“My dear chap, I’m only talking like this because if I were serious, I couldn’t bear to think that to-night is almost the end of our fourth year. It is, in fact, the end of 99 St. Giles.”

“Well, it isn’t as if we were never going to see each other again,” said Alan awkwardly.

“But it is,” said Michael. “Don’t you realize, even with all your researches into philosophy, that after to-night we shall only see each other in dreams? After to-night we shall never again have identical interests and obligations.”

“Well, anyway, I’m going to bed,” said Alan, and with a good-night very typical in its curtness of many earlier ones uttered in similar accents, he went upstairs.

Michael, when he found himself alone, thought it wiser to follow him. It was melancholy to watch the moon above the empty thoroughfare, and to hear the bells echoing through the spaces of the city.

CHAPTER XVI

THE LAST WEEK

Michael’s old rooms in college were lent to him for three or four days as he had hoped they would be. The present occupant, a freshman, was not staying up for Commemoration, and though next term he would move into larger rooms for his second year, his effects had not yet been transferred. Michael found it interesting to deduce from the evidence of his books and pictures the character of the owner with whom he had merely a nodding acquaintance. On the whole, he seemed to be a dull young man. The photographs of his relatives were dull: his books were dull and unkempt: his pictures were dull, narrative rather than decorative. Probably there was nothing in the room that was strictly individual, nothing that he had acquired to satisfy his own taste. Every picture had probably been brought to Oxford because its absence would not be noticed in whatever spare bedroom it had previously been hung. Every book seemed either a survival of school or the inexpensive pastime of a railway journey. The very clock on the mantelpiece, which was still drearily ticking, looked like the first prize of a consolation race, rather than the gratification of a personal choice. Michael reproached the young man for being able to spend three terms a year without an attempt to garnish decently the gothic bookshelves, without an effort to leave upon this temporary abode the impression of his lodging. He almost endowed the room itself with a capacity for criticism, feeling it must deplore three terms of such undistinguished company. Yet, after all, he had left nothing to tell of his sojourn here. Although he and the dull young freshman had both used this creaking wicker-chair, for their successors neither of them could preserve the indication of their precedence. One relic of his own occupation, however, he did find in the fragments of envelopes which he had stuck to the door on innumerable occasions to announce the time of his return. These bits of paper that straggled in a kite’s tail over the oak door had evidently resisted all attempts to scrub them off. There were usually a few on every door in college, but no one had ever so extensively advertised his movements as Michael, and to see these obstinate bits of tabs gave him a real pleasure, as if they assured him of his former existence here. Each one had marked an ubiquitous hour that was recorded more indelibly than many other occasions of higher importance.

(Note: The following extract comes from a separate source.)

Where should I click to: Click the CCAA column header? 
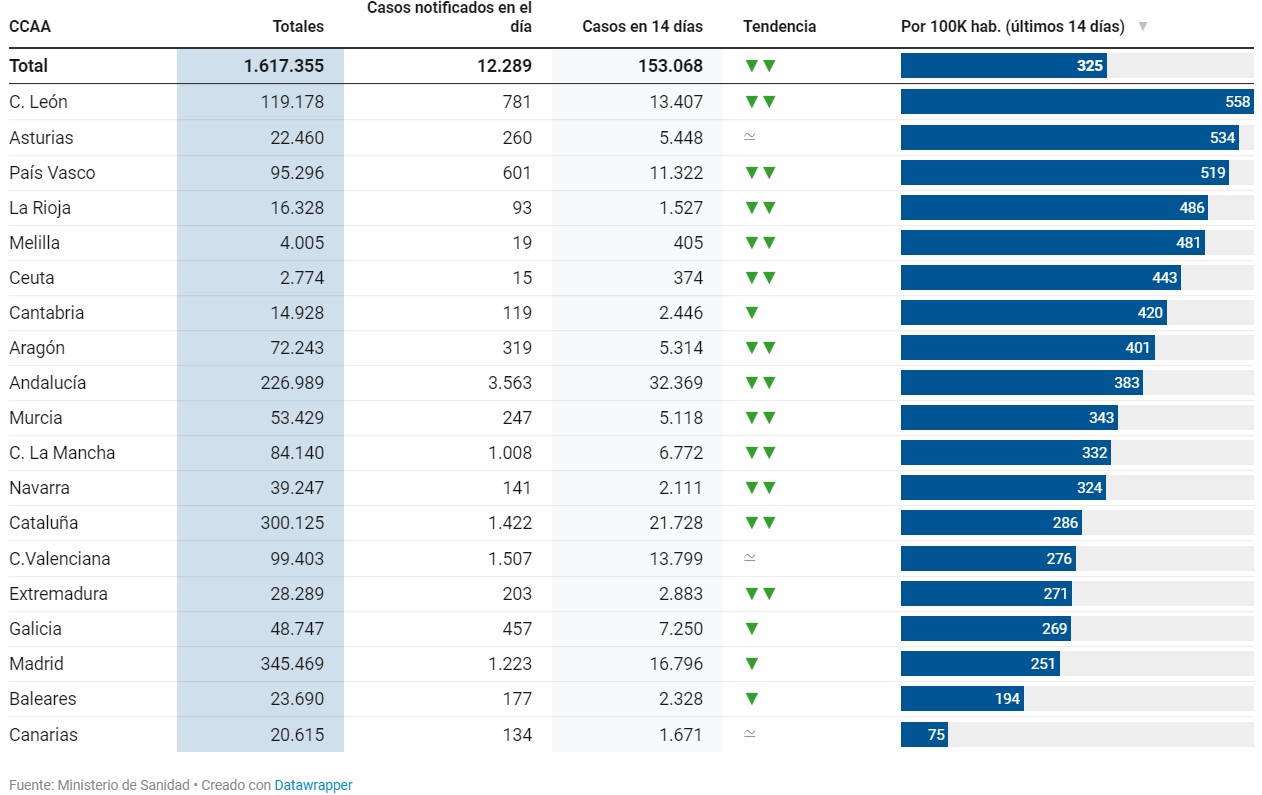tap(30, 27)
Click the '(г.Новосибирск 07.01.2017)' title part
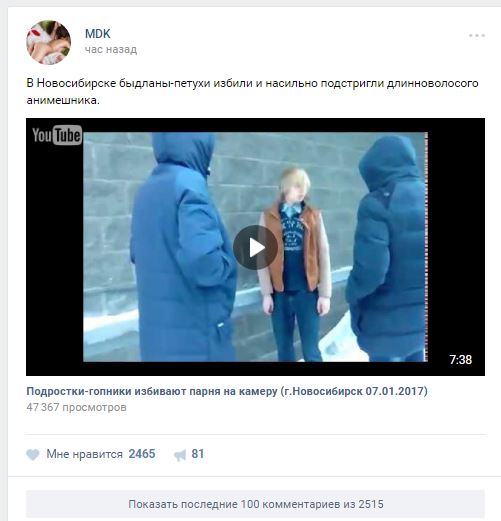The height and width of the screenshot is (521, 501). [x=354, y=391]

There was not, however, much time for sentimentalizing over the past, as somewhere before one o’clock his mother and Stella would arrive, and they must be met. Alan came with him to the railway station, and it was delightful to see Wedderburn with them, and in another part of the train Maurice with his mother and sisters. They must all have lunch at the Randolph, said Wedderburn immediately. Mrs. Fane was surprised to find the Randolph such a large hotel, and told Michael that if she had known it were possible to be at all comfortable in Oxford, she would have come up to see him long before. In the middle of lunch Lonsdale appeared, having according to his own account traced Michael’s movements with tremendous determination. He was introduced to Mrs. Fane, who evidently took a fancy to him. She was looking, Michael thought, most absurdly young as Lonsdale rattled away to her, himself quite unchanged by a year at Scoone’s and a recent failure to enter the Foreign Office.

“I say, this is awfully sporting of you, Mrs. Fane. You know, one feels fearfully out of it, coming up like this. Terribly old, and all that. I’ve been mugging away for the Diplomatic and I’ve just made an awful ass of myself. So I thought I wouldn’t ask my governor to come up. He’s choking himself to pieces over my career at present, but I’ve had an awfully decent offer from a man I know who runs a motor business, and I don’t think I’ve got the ambassadorial manner, do you? I think I shall be much better at selling cars, don’t you? I say, which balls are you going to? Because I must buzz round and see about tickets.”